Videos on the occasion of the exhibition Retail Apocalypse
ETH Zurich, Stefano-Franscini-Platz 5
8093 Zürich
Switzerland
During these talks Fredi Fischli and Niels Olsen raise speculative questions about the relationship of shopping and architecture: how can you introduce critique into commercial architecture? What are the urban implications of the so-called retail apocalypse? How can we read the historical avant-garde’s obsession with consumer culture? These discussions with various artists and architects, including Claire Fontaine, Anne Holtrop, Dominique Gonzales Foerster, Mark Lee, Smiljan Radic, James Wines, and more, have led to a forthcoming publication on the subject.

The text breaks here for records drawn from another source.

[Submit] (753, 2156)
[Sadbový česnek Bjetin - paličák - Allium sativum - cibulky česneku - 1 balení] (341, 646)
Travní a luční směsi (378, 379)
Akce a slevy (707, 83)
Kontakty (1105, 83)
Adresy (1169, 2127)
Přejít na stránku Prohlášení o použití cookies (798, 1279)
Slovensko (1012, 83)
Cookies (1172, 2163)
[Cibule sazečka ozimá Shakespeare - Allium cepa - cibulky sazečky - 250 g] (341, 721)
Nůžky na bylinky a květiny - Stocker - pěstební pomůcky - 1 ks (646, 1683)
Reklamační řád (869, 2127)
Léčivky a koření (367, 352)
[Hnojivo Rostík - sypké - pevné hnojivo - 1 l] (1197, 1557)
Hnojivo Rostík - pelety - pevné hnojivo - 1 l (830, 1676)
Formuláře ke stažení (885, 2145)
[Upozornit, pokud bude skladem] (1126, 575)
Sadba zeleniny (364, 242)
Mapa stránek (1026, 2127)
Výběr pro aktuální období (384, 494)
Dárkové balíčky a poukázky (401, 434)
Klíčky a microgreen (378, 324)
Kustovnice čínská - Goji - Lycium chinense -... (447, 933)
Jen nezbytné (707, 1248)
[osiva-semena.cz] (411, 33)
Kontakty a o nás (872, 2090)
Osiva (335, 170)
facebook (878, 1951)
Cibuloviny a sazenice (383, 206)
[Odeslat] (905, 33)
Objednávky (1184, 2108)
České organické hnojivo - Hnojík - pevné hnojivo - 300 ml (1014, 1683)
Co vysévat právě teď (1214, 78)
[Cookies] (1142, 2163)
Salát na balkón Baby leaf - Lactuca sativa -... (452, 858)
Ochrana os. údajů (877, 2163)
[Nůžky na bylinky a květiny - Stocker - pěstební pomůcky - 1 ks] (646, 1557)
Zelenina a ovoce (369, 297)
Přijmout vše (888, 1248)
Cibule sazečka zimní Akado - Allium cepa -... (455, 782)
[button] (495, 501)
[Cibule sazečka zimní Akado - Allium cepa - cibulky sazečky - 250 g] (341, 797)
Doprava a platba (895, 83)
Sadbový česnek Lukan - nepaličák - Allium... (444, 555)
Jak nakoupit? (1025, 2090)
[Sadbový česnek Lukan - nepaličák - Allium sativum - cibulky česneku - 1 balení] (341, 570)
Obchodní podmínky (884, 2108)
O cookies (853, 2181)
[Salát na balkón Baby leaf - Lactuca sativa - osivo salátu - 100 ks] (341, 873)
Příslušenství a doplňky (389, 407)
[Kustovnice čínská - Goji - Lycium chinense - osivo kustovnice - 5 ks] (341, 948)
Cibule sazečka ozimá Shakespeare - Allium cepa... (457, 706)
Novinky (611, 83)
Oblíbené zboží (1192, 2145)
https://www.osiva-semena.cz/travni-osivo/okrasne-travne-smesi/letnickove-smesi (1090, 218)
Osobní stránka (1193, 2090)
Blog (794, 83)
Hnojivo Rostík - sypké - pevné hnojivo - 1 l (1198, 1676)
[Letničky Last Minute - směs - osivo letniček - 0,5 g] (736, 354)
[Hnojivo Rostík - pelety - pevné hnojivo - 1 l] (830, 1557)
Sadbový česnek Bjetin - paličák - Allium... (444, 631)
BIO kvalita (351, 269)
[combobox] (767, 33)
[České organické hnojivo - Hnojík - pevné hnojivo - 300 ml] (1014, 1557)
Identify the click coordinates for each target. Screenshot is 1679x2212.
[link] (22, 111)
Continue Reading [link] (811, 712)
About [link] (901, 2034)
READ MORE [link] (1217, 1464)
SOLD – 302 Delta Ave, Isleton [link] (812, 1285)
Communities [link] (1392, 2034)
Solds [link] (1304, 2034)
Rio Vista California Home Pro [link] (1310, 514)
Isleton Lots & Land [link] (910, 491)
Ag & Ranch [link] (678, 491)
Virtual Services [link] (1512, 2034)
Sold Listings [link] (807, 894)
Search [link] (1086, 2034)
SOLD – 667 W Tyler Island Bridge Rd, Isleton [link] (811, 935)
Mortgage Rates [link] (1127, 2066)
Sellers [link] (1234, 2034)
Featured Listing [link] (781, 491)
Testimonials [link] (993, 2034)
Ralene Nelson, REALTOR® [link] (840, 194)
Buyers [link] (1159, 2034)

“Actually, beauty is sometimes even based on such controversial iconoclastic debris. I think you can probably find a principle of this kind in our work, but it’s not a working method; it’s not something that is done proactively. This is maybe an instinct that we share with artists, the idea of looking at the other side of the coin. Things can always be turned around, can always be looked at from different sides. And that’s also ‘critique,’ as you put it; you could also call it juxtaposition or contrast. All of these are ways to find new paths.” –Jacques Herzog
“I wrote that the mannequin by Duchamp is by far the most interesting, as it’s the only one that looks like she could have decided to wear what she wears herself. There’s a legacy in the 20th century, which I consider more interesting, of art works that engage with mannequins without destroying them. For example Fred Wilson’s amazing piece Guarded View, it’s so simple because they are just doing the job which they were meant to have—which is so different from those tortured surrealist mannequins.” –Lucy McKenzie
“As we discussed, the work of window trimmers is completely overlooked. You can’t study it anymore, and when you do study it it’s more about visual merchandizing. I suppose it’s because it’s commerce and these props would be made and discarded, but not kept because they weren’t seen as art objects. We have to try to put the fragments together ourselves. We have possibly every book on different window trimmers and window display possible but I am sure that there is so much that is left out and that is quite frustrating.” –Beca Lipscombe
“When I look at the book cover, an illustration from an Otis Elevator company brochure, I can’t help thinking that the Harvard Guide to Shopping was in fact a very critical book on shopping. It was really a critique of neoliberalism, and the statement that shopping is the last form of public activity known to humanity was also a critical take on a terminal stage of neoliberalism. So, for me, it’s a forensic book that looks at the scale, the technologies, and the current mutation.” –Rem Koolhaas
Watch the videos here.
About the exhibition
The research for this exhibition, undertaken long before the current pandemic, was prompted by the realization that “shopping” is history—that it is not merely a practice that can be historicized (for what practice cannot?), but that the physical, commercial, and social practices that converged to make it a unified field have now parted company, perhaps irreversibly. We are all familiar with stories of the urban arcade giving way to the suburban mall in the twentieth century, and the flaneur disappearing in the wake of the automobile. More recently, however, we find ourselves in the throes of even more radical change. As the bulk of shopping shifts online, “The Bahnhofstrasse,” the English “High Street,” and “Main Street” in small-town USA are entering what might be a terminal phase.
Online documentation of the exhibition here.
In 2021, new iterations of Retail Apocalypse will take place at Harvard Graduate School of Design in Cambridge, MA and The Canadian Centre for Architecture (CCA) in Montreal.